What to work on: Write out every line of the rows below as a JSON list of strings, one string per line, with blank lines skipped. Leave the pictures out.

━━━━━━━━━━

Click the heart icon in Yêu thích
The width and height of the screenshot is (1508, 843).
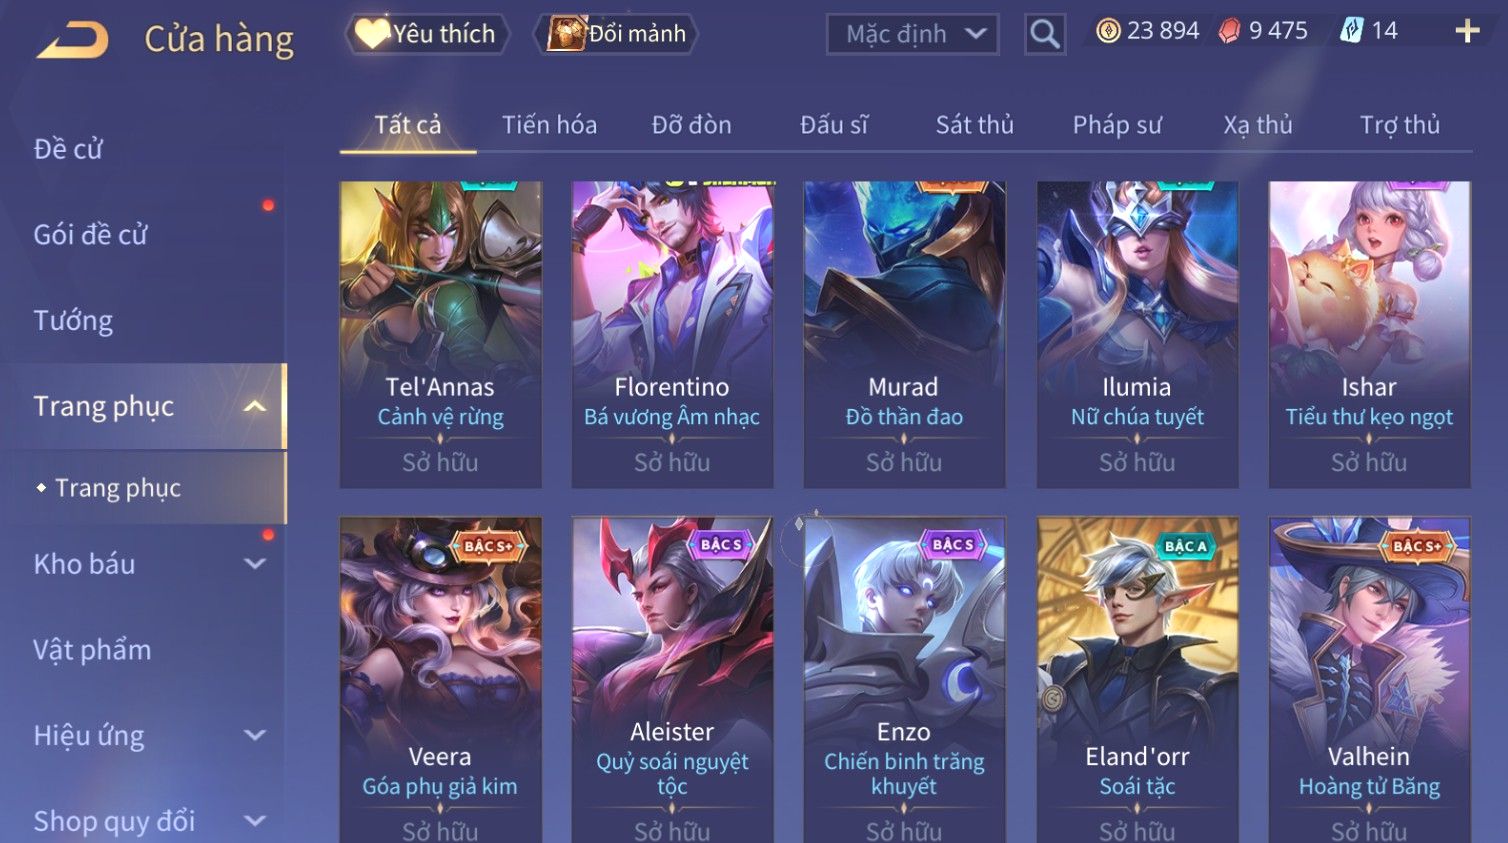click(371, 34)
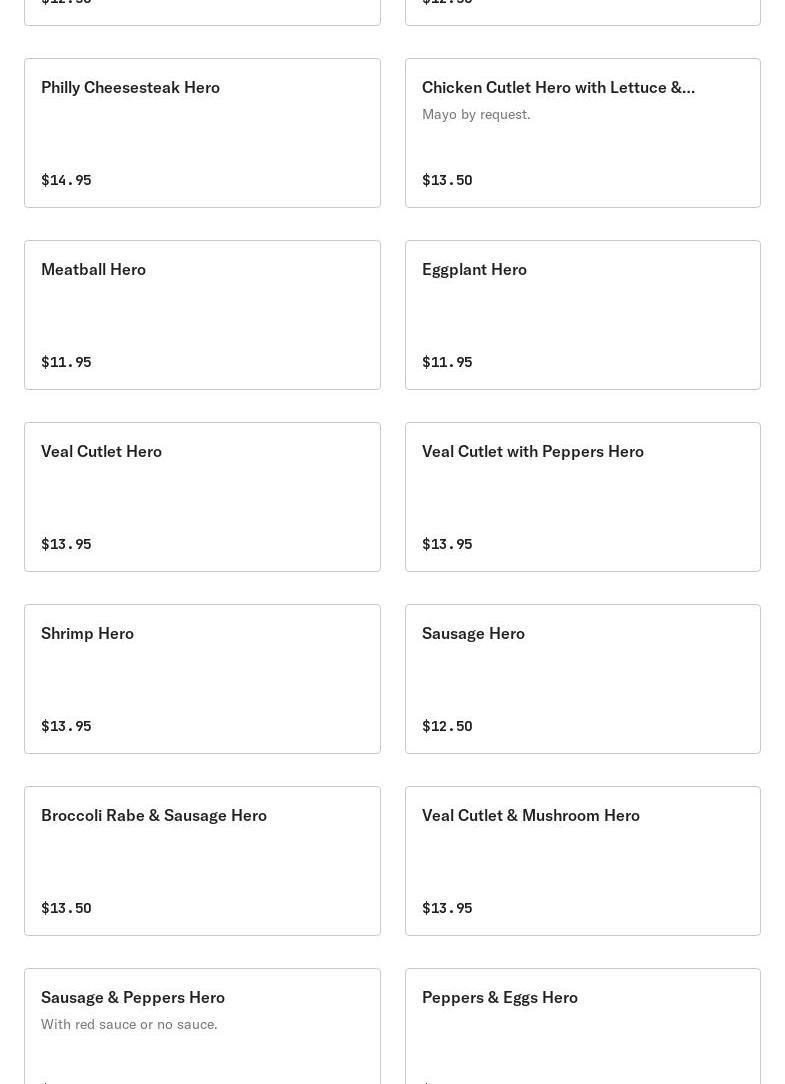Click "With red sauce or no sauce." text
Screen dimensions: 785x1084
pos(129,1024)
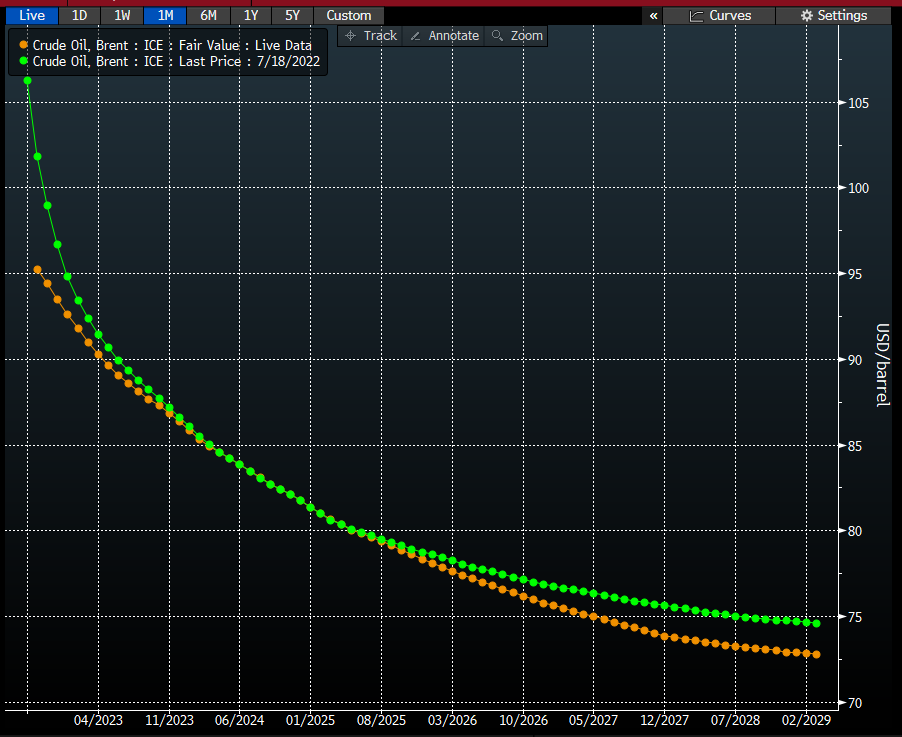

━━━━━━━━━━

Exercise result:
[
  "Click the heart icon in Yêu thích",
  "The width and height of the screenshot is (1508, 843).",
  "click(371, 34)",
  "Click \"With red sauce or no sauce.\" text",
  "Screen dimensions: 785x1084",
  "pos(129,1024)"
]